戦争と平和(4)-ソ連版Disc4


2022年7月13日(水)鑑賞
1 動画の基礎情報
題名 戦争と平和 Disc4(ソ連版大河ドラマ、1967年制作)
監督・主演(ピエール役) セルゲーイ・ボンダルチューク
2 Disc4のあらすじ
フランス軍がモスクワに迫り、ロシア軍はモスクワからの撤退を決めた。 モスクワ市民が避難する中、ロストフ家もアンドレイや負傷者とともに避難を開始。その際、ナターシャはピエールと会う。彼はモスクワに残ると言って、ナターシャたちと同行しなかった。まもなく、ナポレオンが荒れ果てたモスクワを制圧。ピエールはナポレオン暗殺計画を実行するためにモスクワに残ったが、失敗に終わり、フランス軍の略奪行為からモスクワ市民を守ろうとして捕虜となってしまう。

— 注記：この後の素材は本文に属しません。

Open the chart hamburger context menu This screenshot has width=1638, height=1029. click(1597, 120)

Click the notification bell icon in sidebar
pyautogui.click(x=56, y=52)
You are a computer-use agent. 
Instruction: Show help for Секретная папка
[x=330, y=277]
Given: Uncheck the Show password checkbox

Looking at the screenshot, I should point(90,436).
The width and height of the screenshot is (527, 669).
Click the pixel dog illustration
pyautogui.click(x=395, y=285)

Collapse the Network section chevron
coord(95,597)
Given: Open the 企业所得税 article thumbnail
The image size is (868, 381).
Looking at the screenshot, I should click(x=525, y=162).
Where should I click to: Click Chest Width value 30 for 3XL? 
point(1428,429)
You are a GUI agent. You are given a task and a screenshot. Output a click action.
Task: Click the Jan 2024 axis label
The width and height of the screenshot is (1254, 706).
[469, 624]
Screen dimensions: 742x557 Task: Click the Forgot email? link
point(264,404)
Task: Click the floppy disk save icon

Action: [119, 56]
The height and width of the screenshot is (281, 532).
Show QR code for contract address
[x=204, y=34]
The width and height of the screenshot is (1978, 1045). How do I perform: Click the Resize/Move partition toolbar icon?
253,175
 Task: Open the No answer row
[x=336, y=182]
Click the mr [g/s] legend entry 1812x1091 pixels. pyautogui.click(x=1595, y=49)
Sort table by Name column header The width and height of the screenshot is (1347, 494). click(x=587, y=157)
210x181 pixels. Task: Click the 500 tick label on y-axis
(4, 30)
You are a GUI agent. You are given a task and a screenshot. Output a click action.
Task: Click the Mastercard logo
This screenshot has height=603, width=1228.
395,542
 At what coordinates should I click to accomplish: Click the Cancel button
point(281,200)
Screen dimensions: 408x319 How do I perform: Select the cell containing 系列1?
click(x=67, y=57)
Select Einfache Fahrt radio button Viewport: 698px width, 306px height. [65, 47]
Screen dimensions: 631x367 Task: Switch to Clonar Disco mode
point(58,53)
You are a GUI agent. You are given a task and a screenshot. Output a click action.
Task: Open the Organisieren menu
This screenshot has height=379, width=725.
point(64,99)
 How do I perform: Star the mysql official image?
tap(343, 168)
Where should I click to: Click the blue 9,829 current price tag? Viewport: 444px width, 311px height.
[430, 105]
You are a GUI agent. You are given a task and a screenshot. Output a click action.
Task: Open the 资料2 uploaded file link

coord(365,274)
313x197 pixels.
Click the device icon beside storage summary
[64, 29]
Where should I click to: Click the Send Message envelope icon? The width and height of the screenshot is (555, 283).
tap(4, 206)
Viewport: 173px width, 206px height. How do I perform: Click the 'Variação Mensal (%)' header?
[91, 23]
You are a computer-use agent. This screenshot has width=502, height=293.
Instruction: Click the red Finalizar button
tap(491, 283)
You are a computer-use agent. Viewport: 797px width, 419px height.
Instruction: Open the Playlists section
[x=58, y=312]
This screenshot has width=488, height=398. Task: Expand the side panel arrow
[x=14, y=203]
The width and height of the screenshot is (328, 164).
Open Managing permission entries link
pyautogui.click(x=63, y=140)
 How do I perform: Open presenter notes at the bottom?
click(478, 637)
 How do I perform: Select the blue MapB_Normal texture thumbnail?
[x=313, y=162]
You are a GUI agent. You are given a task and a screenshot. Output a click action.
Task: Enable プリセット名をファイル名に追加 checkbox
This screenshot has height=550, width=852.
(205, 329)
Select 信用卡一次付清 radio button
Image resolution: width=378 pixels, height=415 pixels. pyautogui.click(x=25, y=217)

ナターシャはアンドレイと再会して許しを乞い、アンドレイも彼女を許して愛を伝えた。ナターシャの介護で回復をみせたアンドレイだったが、やがて容体が急変して息を引き取る。ナポレオンは依然として動きを見せないロシア軍にいら立ち、モスクワからの撤退を決めた。しかし、ロシアの極寒と食糧難に襲われ、兵士たちは次々と命を落としていった。加えて、ドーロホフの軍が奇襲を仕掛けてフランス軍は敗退し、ピエールを含む捕虜の多くは救出された。その後、ロシア軍の総攻撃に敗れたフランス軍は母国へ敗走し、クトゥーゾフ大将は勝利を宣言した。モスクワには人が戻り始め、ロストフ家の人びとは屋敷に戻った。そこでナターシャとピエールは再会し、生還を果たしたピエールの無事を喜び、二人はともに歩み始める。
3 鑑賞を終えての感想
映画を通して、あれほどまでに登場人物が多いにも拘わらず、それぞれの人物の個性が豊かだと感じた。ピエールは、優しくてお人好しな若者ながら、アナトールやドーロホフらと衝突を繰り返す。加えて、周囲の計らいに乗せられる形で、エレンと結婚する。アンドレイは意思が強く、冷たい男として登場したが、いざ妻を失うと落ち込むなど弱い一面をもつ。ナポレオンを偉大な軍人として尊敬しており、フランスとの戦争で功績を挙げようとするが、アウステルリッツの戦で重傷を負って倒れ、地面から見上げた空の高さに気づき、人限はちっぽけな存在であることを悟る。ナターシャはおてんばな少女で、アウステルリッツの戦から戻ったアンドレイとの婚約を果たすが、一年間の外国生活を送るアンドレイの帰りを待つ間に、アナトールからの誘惑を受けてしまい、アナトールとの駆け落ち未遂事件を引き起こす。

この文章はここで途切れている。